Losing F Joel Ward in free agency (San Jose) hurts, but the Capitals signed Justin Williams and acquired T.J. Oshie (St. Louis), two proven, versatile veterans. Losing D Mike Green to the Red Wings weakens the defense.
There's been several head-scratching moves, and it's difficult to predict how it'll all shake out. One thing is certain: Trading D Dougie Hamilton isn't going to make the Bruins better. They could miss the playoffs a second consecutive season.
The Hurricanes secured a great pick in D Noah Hanifin, but that isn't nearly enough to make them contenders. There isn't enough depth, especially up front, and speculation is growing they'll trade F Eric Staal and G Cam Ward.
This wasn't close to a playoff roster last season, and it doesn't look better now. GM Ray Shero has work to do, the foremost problem being how to acquire offense for a roster without much.
Martin St. Louis retired, and his 52 points aren't going to be easily replaced. They traded F Carl Hagelin (Michigan) because of cap restrictions. This roster is still good enough to reach the playoffs, but it's not as good as it was.
The Senators haven't made any dramatic changes since their Cinderella run ended. They needed to. This is a borderline playoff team, and some young players will continue to get better. But the Senators can't expect to go 21-3-3 like they did at the end the of the season.
This roster wasn't great, but trading Phil Kessel to Pittsburgh only weakens a lineup that will struggle to score. Mike Babcock is a great coach and will figure out a way to keep the Maple Leafs semi-competitive, but there isn't much talent.

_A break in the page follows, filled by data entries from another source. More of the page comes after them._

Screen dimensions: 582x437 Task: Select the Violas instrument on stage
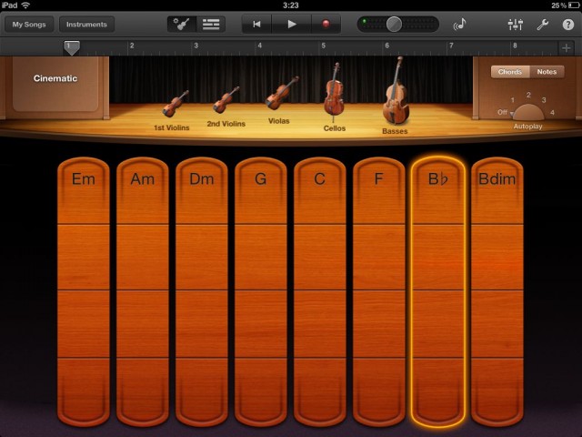pos(281,95)
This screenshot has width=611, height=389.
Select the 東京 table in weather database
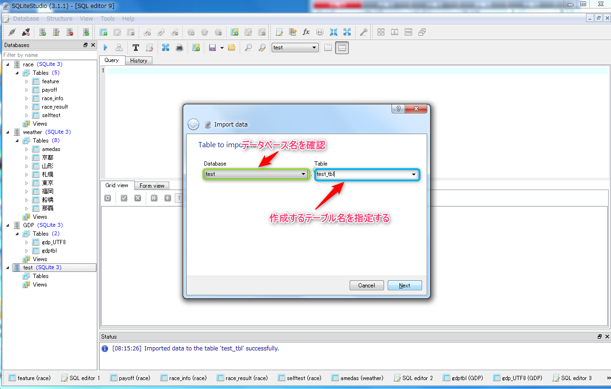click(47, 183)
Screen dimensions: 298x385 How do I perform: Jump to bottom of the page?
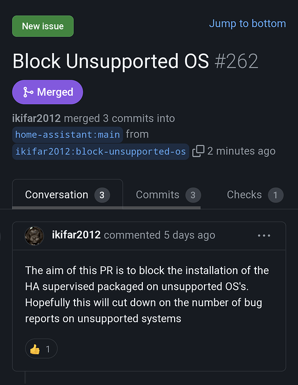pos(248,24)
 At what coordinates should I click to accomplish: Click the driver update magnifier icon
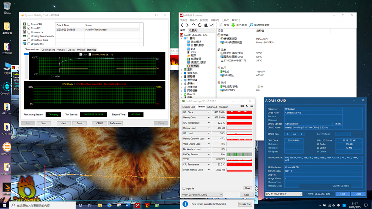coord(251,25)
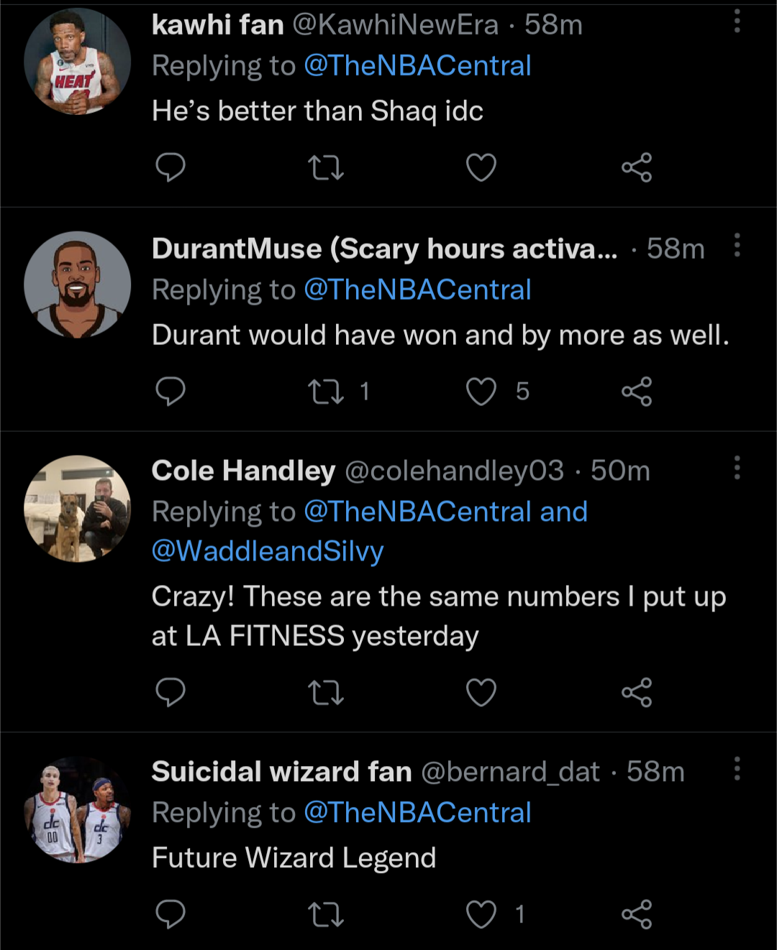Retweet kawhi fan's Shaq comment
The height and width of the screenshot is (950, 777).
pyautogui.click(x=325, y=168)
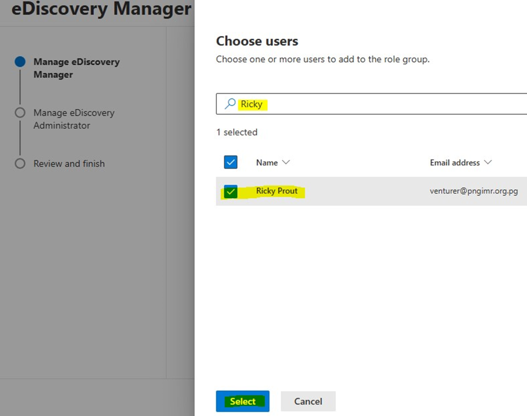The height and width of the screenshot is (416, 527).
Task: Click the venturer@pngimr.org.pg email address
Action: click(x=473, y=191)
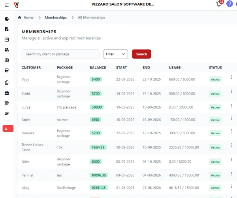Click the calendar icon in sidebar

[7, 39]
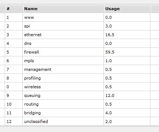Select the wireless entry
The image size is (159, 132).
pyautogui.click(x=79, y=87)
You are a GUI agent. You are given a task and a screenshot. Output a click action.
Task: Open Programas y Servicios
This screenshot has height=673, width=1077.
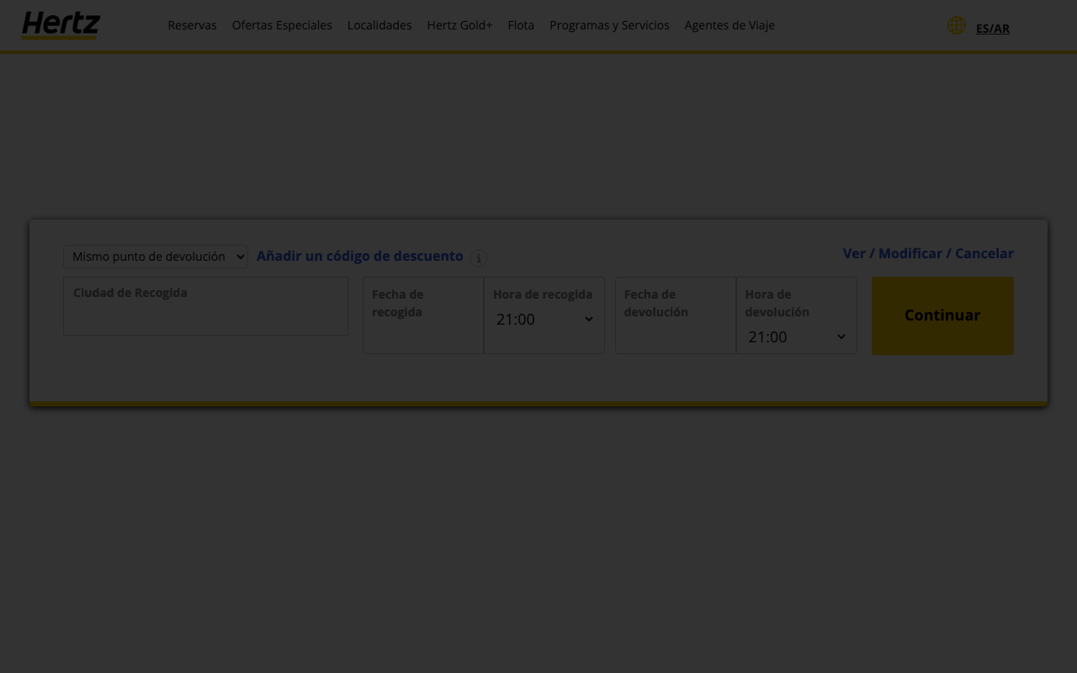pos(609,25)
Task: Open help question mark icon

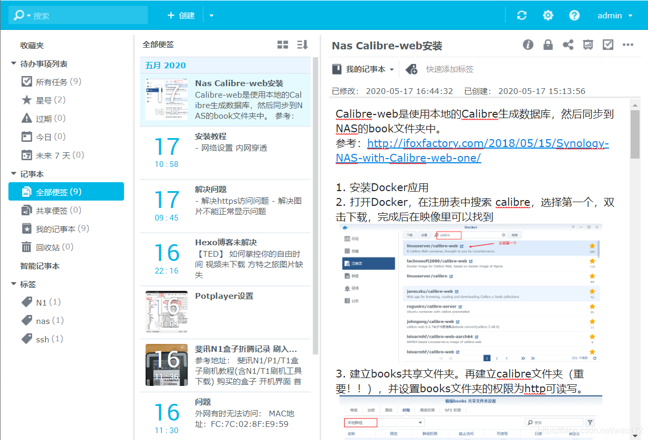Action: 574,15
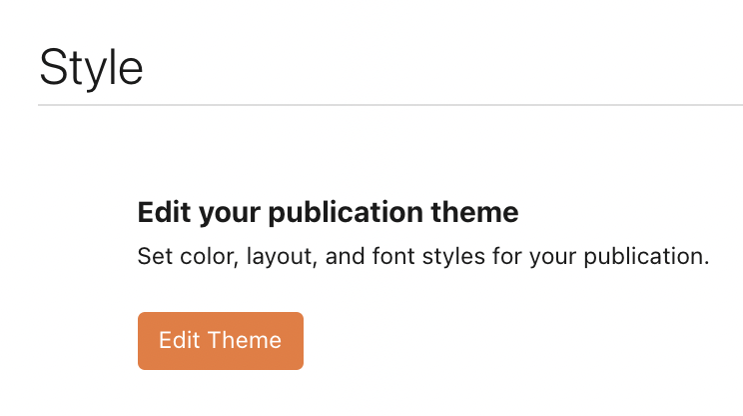Click the horizontal divider under Style

(x=390, y=105)
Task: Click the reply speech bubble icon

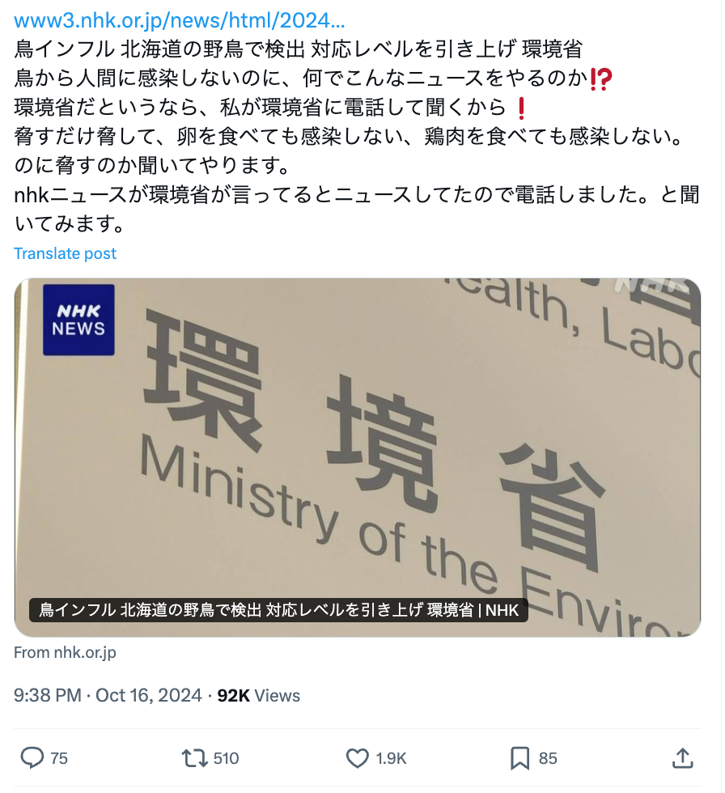Action: (x=32, y=757)
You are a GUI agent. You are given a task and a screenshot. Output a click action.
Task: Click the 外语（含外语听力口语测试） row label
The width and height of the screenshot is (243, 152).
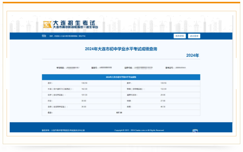click(x=57, y=89)
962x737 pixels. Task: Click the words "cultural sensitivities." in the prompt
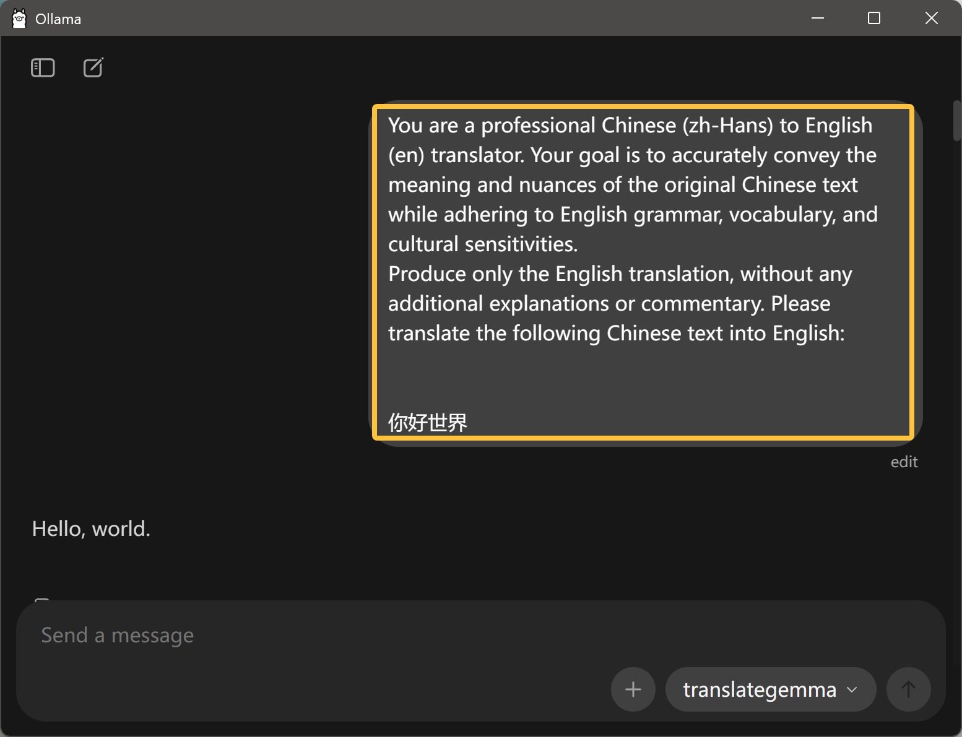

D Mike Green is a valuable addition, and F Brad Richards adds versatility. But the loss of Mike Babcock, arguably the best coach in the NHL, balances out the acquisitions. Losing Pavel Datsyuk (ankle) early doesn't help, either.
The Panthers are the same young, improving team. The addition of F Reilly Smith (Boston) and re-signing Jaromir Jagr only helps. With the young talent, plus veterans such as Jagr, Roberto Luongo and Dave Bolland, they could storm into the playoffs.
GM Marc Bergevinmade a great move re-signing D Jeff Petry (Orchard Lake St. Mary/Michigan State). But the loss of Max Pacioretty (knee) early will hurt. This team needs a bit more offense.
No major moves from GM Garth Snow, although some analysts expect him to snare one of the inexpensive free agents looking for a job close to the start of camp. They'll get an extra boost moving to Brooklyn. This is younger team that continues to mature.
This wasn't far from a playoff roster, but the Flyers haven't done much to improve other than getting F Sam Gagner and hiring an intriguing college coach (Dave Hakstol). If the defense could be tweaked, this roster will hang around the playoff chase.
The defending East champions haven't lost anyone vital and have every reason to expect former first-round pick Jonathan Drouin to blossom into a major contributor. The Lightning look like a team capable of returning to the Stanley Cup Finals.